[start SOURCE]

The capping layer may include a Si layer.
A thickness of the capping layer may be in a range of 3 to 100 nm.
The second semiconductor layer may include a tensile strained Si layer.
According to example embodiments, there may be provided a CMOS device, including: a first semiconductor layer and a second semiconductor layer that may be formed on different regions of a substrate, respectively; and a PMOS transistor and a NMOS transistor that may be formed on the first and second semiconductor layers, respectively, wherein the first semiconductor layer comprises a lower layer in which a channel may be formed and a capping layer may be formed on the lower layer, and the capping layer and the second semiconductor layer may be formed of the same material.
A SiGe layer may be formed on the substrate, and the first and second semiconductor layers may be formed on the SiGe layer.
The lower layer may include a compressive strained Ge layer or a compressive strained GaAs layer.
The second semiconductor layer may include a tensile strained Si layer.
A thickness of the capping layer may be in a range of 3 to 100 nm.
According to example embodiments, there may be provided a method of manufacturing a CMOS device, including: forming an epi-layer on a substrate; forming first and second semiconductor layers on first and second regions of the epi-layer, respectively; and forming PMOS and NMOS transistors on the first and second semiconductor layers, respectively.
The epi-layer may be formed of SiGe.
The first semiconductor layer may include a lower layer and an upper layer that may be sequentially stacked on the epi-layer, wherein the lower layer may be a layer in which a channel may be formed and the upper layer may be a capping layer.
Forming the first and second semiconductor layers on the first and second regions of the epi-layer, respectively may include: forming the lower layer on the first region; and forming the capping layer on the lower layer and forming the second semiconductor layer on the second region.
The second semiconductor layer and the capping layer may be formed of the same material.
The second semiconductor layer and the capping layer may be simultaneously formed.
The second semiconductor layer may include a tensile strained Si layer.
The lower layer may include a compressive strained Ge layer or a compressive strained GaAs layer.
The capping layer may be formed with a thickness in the range of 3 to 100 nm.

BRIEF DESCRIPTION OF THE DRAWINGS

The above and other features and advantages of example embodiments will become more apparent by describing in detail example embodiments with reference to the attached drawings. The accompanying drawings are intended to depict example embodiments and should not be interpreted to limit the intended scope of the claims. The accompanying drawings are not to be considered as drawn to scale unless explicitly noted.

FIG. 1 is a cross-sectional view of a complementary metal oxide semiconductor (CMOS) device according to an example embodiment.

FIGS. 2A through 2E are cross-sectional views illustrating a method of manufacturing the CMOS device according to an example embodiment.

[end SOURCE]
[start SUPPLIED MATERIAL]

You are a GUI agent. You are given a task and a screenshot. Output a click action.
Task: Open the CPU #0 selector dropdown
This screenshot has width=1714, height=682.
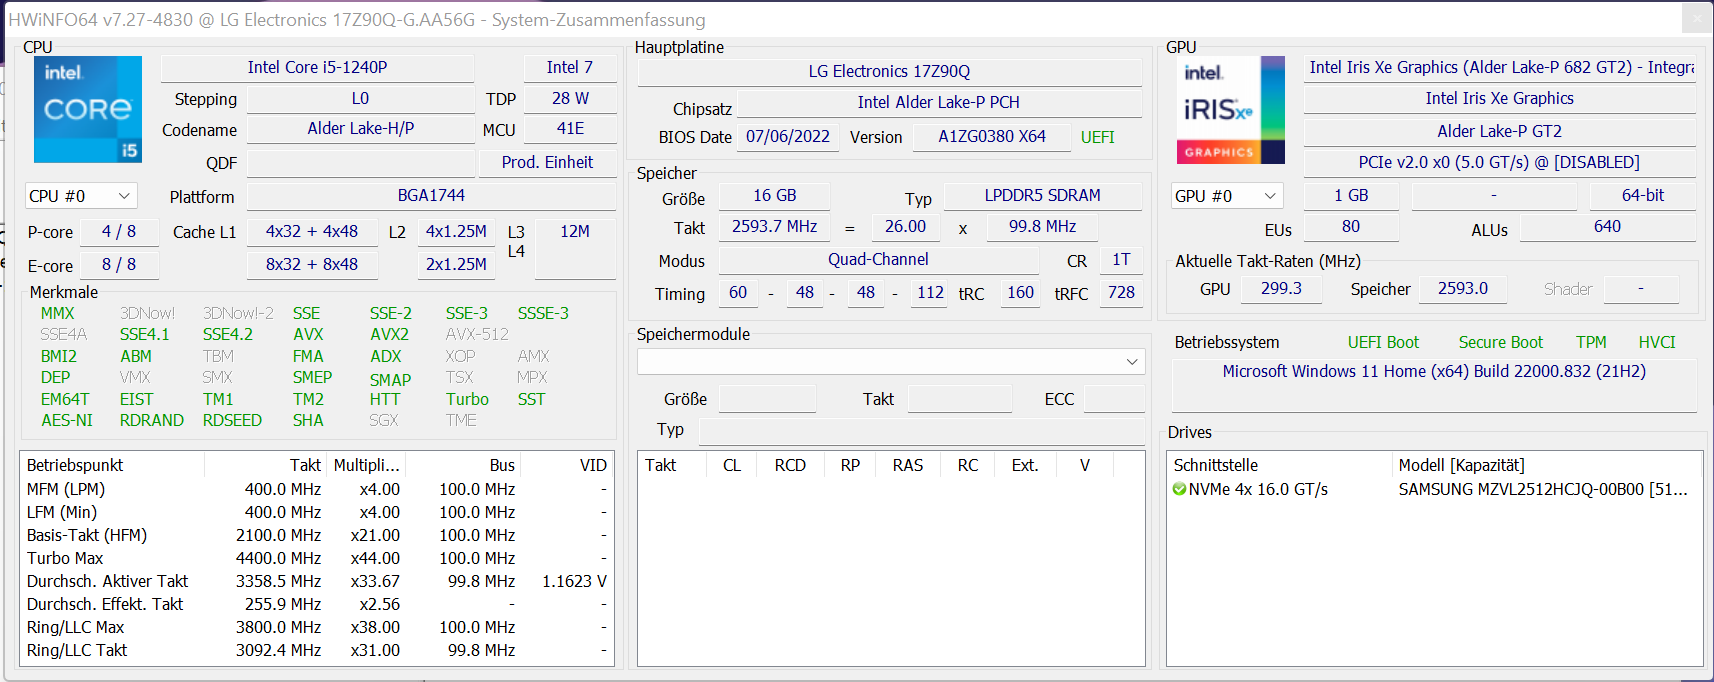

[end SUPPLIED MATERIAL]

TO-DO LIST
a) According to the CMOS device excerpt, what range of thickness may the capping layer have?
b) Resume the CMOS device excerpt from the point where it stops.
You won't need the data for this.

RESULTS BY TASK
a) 3 to 100 nm.

b)
FIGS. 3A through 3C are cross-sectional views illustrating a method of manufacturing a CMOS device, according to another example embodiment.

DESCRIPTION OF EXAMPLE EMBODIMENTS

Detailed example embodiments are disclosed herein. However, specific structural and functional details disclosed herein are merely representative for purposes of describing example embodiments. Example embodiments may, however, be embodied in many alternate forms and should not be construed as limited to only the embodiments set forth herein.
Accordingly, while example embodiments are capable of various modifications and alternative forms, embodiments thereof are shown by way of example in the drawings and will herein be described in detail. It should be understood, however, that there is no intent to limit example embodiments to the particular forms disclosed, but to the contrary, example embodiments are to cover all modifications, equivalents, and alternatives falling within the scope of example embodiments. Like numbers refer to like elements throughout the description of the figures.
It will be understood that, although the terms first, second, etc. may be used herein to describe various elements, these elements should not be limited by these terms. These terms are only used to distinguish one element from another. For example, a first element could be termed a second element, and, similarly, a second element could be termed a first element, without departing from the scope of example embodiments. As used herein, the term “and/or” includes any and all combinations of one or more of the associated listed items.
It will be understood that when an element is referred to as being “connected” or “coupled” to another element, it may be directly connected or coupled to the other element or intervening elements may be present. In contrast, when an element is referred to as being “directly connected” or “directly coupled” to another element, there are no intervening elements present. Other words used to describe the relationship between elements should be interpreted in a like fashion (e.g., “between” versus “directly between”, “adjacent” versus “directly adjacent”, etc.).
The terminology used herein is for the purpose of describing particular embodiments only and is not intended to be limiting of example embodiments. As used herein, the singular forms “a”, “an” and “the” are intended to include the plural forms as well, unless the context clearly indicates otherwise. It will be further understood that the terms “comprises”, “comprising,”, “includes” and/or “including”, when used herein, specify the presence of stated features, integers, steps, operations, elements, and/or components, but do not preclude the presence or addition of one or more other features, integers, steps, operations, elements, components, and/or groups thereof.
It should also be noted that in some alternative implementations, the functions/acts noted may occur out of the order noted in the figures. For example, two figures shown in succession may in fact be executed substantially concurrently or may sometimes be executed in the reverse order, depending upon the functionality/acts involved.
FIG. 1 is a cross-sectional view of a complementary metal oxide semiconductor (CMOS) device according to an example embodiment.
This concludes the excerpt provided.